A multipurpose dome would be the new home to the Browns and Indians, and would attract the Cavaliers back to Cleveland, according to the original proposal by County Commissioner Vincent Campanella. The concept was modeled after the Pontiac Silverdome, then home to the Detroit Lions. Browns owner Art Modell backed the domed stadium idea, as did Ohio Governor Dick Celeste, however, he did not like funding the project with property taxes. On May 8, 1984, a ballot initiative for the $150 million dome stadium went down in defeat by a 2-1 margin. In 1985, another dome called Hexatron, a six-sided structure with a retractable roof designed by local architect Robert Corna, was proposed but never left the drafting table. The proposed funding for Hexatron would be a sin tax on alcohol and cigarettes in Cuyahoga County, an idea floated by a young member of the Ohio House of Representatives named Jeffery P. Jacobs, the son of the future Indians owner Richard E. Jacobs.

Still, Cleveland Mayor George Voinovich and Governor Celeste pushed forward to create the Greater Cleveland Dome Stadium Corporation, borrowing $22 million from banks and the state of Ohio. Cleveland Tomorrow, a group of top executives from Cleveland's biggest firms, launched a development fund to further the project, and acquisition of property began in December 1985. By 1989, the site of the former Central Market, a fruit and vegetable market that dated back to 1856, and other adjacent buildings were razed and made into parking lots. However, there were funding gaps and big disagreements as to who would pay to build the project, along with a change in leadership.

===Ballot Issue 2===
In 1990, new leadership took the baton from the dome stadium group. The team was a partnership of Cleveland Tomorrow, led by lawyer Tom Chema, and a group of elected officials. The group included newly elected Mayor Michael R. White, newly elevated Cleveland City Council President Jay Westbrook, along with Cuyahoga County Commissioners Tim Hagan, Virgil Brown, Mary Boyle, and Jim Petro.

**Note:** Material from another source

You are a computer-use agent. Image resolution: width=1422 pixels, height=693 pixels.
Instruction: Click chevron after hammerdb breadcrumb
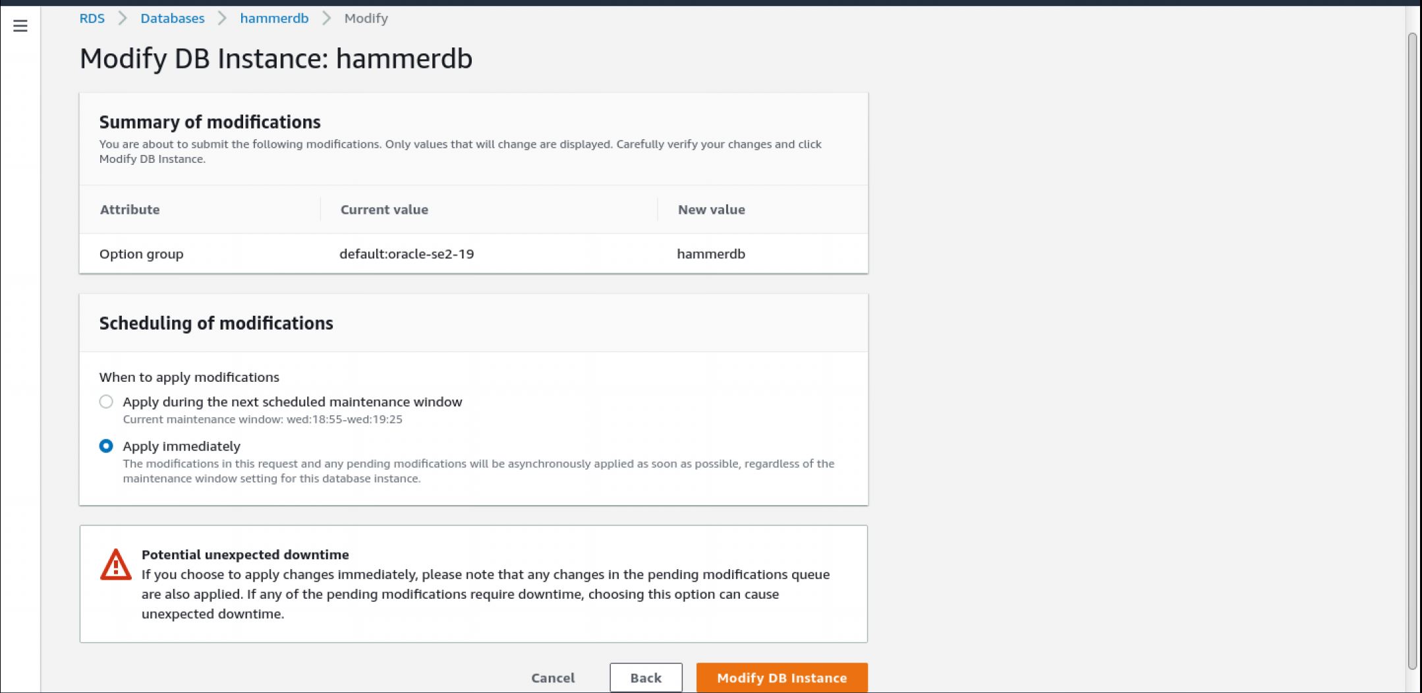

The group hastily coordinated a plan to finance the complex by asking county voters for a 15-year sin tax, styled after the Hexatron plan. The tax, which amounted to 1.9 cents on a can of beer, 1.5 cents per ounce of liquor, and 4.5 cents on a pack of cigarettes, would be a way get suburban county voters to pay for the project. But it required a countywide vote, which added it to the May primary election ballot as "Issue 2" in the hopes that it would pass with the normally light turnout.

There was heavy advertising both for and against Issue 2. There was also a Major League Baseball lockout in February 1990 over player salaries. It directly threatened weaker teams, such as the Indians, that did not have the cushion of additional revenues from luxury boxes and other stadium amenities. Just days before the vote, baseball commissioner Fay Vincent attended a city council finance committee meeting and stated, "should the vote [on Issue 2] be a negative one, we may find ourselves confronting a subject we want to avoid."

These factors helped drive a large turnout, as 49.6% of registered voters cast ballots. On May 8, 1990, Issue 2 passed by a slim 51% margin (198,390-185,209). A month later, Mayor White and Commissioner Hagan created Gateway Economic Development Corporation, a non-profit organization, and installed Chema as its executive director.

Both venues were completed in 1994. Todd Greathouse is the current executive director of the Gateway Economic Development Corporation.